Qu’elle recherche un moyen de se rétablir de peines de cœur ou d’une période de travail particulièrement éprouvante, elle part à la recherche d’expériences qui vont repousser ses limites spirituelles au travers de rituels purificateurs d’une rigueur punitive ou étrange. Vers la fin de Walk Through Walls, Marina Abramović révèle qu’elle se voit sous la forme de trois personnes : Marina la guerrière, Marina la spirituelle, et "la Marina à la con", "la pauvre petite Marina, qui pense que tout ce qu’elle fait est bidon… celle qui lorsqu’elle est triste se console en regardant des mauvais films, mange une boîte entière de chocolat et met la tête sous l’oreiller en prétendant que ses problèmes n’existent pas".

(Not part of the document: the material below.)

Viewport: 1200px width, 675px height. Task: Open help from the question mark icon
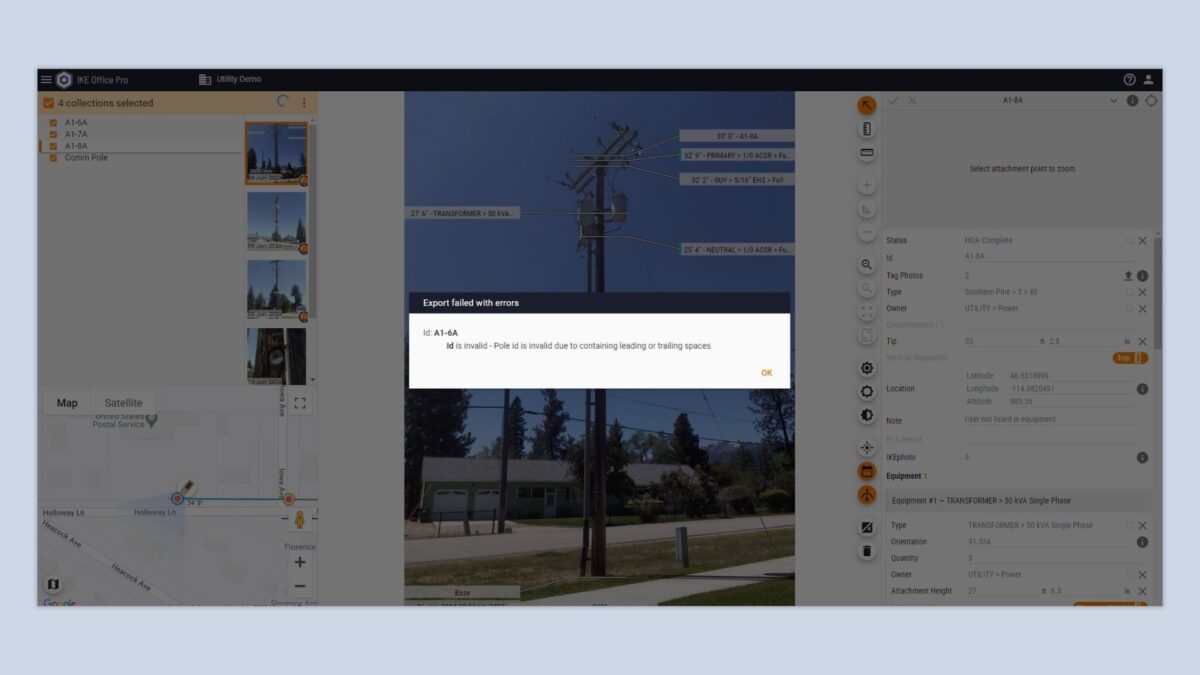tap(1130, 80)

De toute façon, c’est la Marina bidon qui tire la courte paille.

Marina Abramović est sans aucun doute une guerrière et un être spirituel. Alors qu’elle met tout à nu - bien souvent littéralement - dans ses performances, elle n’épargne aucun détail sur sa vie. L’amertume qu’elle ressent envers les abus de sa mère transpire au travers des pages, tout comme le chagrin d'amour qu’elle a vécu à la fin de ses relations avec ses deux grands amours, lorsqu’elle a découvert que Ulay, son premier, puis son jeune amant italien, Paolo, avaient été infidèles. Mais elle n'épargne pas aux lecteurs les détails croustillants des prouesses ou des pannes sexuelles de ses amants, il reste ce sentiment qu’elle garde pour elle sa part plus vulnérable  Celle de la "Marina bidon", celle qui "a traversé l’enfer avant chacune de ses performances" à cause du trac, et qui apporte une compréhension plus approfondie de la grande artiste. Elle est souvent la Marina reléguée sur le côté - quelquefois jusqu’au moment de la performance - au profit des lamentations passionnées de Marina l’ambitieuse, de la lésée ou encore de la Marina au cœur brisé. Comme dans son art, Marina Abramović fixe les règles de ses révélations, contrôle la représentation et donne aux lecteurs seulement ce qu’elle veut et rien de plus. Et bien qu’elle ne mette pas tout à nu, son histoire, dans tout ce qu’elle a d’extrême, est plus que suffisante.

En 2010, dans "The Artist Is Present" lors de sa rétrospective au Musée d’Art moderne, Marina Abramović est restée assise sur une chaise pendant trois mois, huit heures par jour et a verrouillé son regard sur le flux régulier de visiteurs. Ce fut l’une des ses plus importantes et célèbres performances jusqu'à aujourd’hui et elle a réussi en grande partie à montrer à un large public "e pouvoir transformateur (de la performance) que les autres formes d’art n’ont pas".  A propos de cette performance, Marina Abramović écrit ''cette performance est allée au-delà de la performance. C’était la vie même… j’ai commencé à être de plus en plus convaincue que l’art doit être le reflet de la vie, il doit appartenir à tout le monde. J’ai senti avec une conviction plus forte que jamais que ce que j’avais créé avait un but". Walk Through Walls regorge aussi de ce merveilleux désordre, délicieux et compliqué mélange d’art et de vie.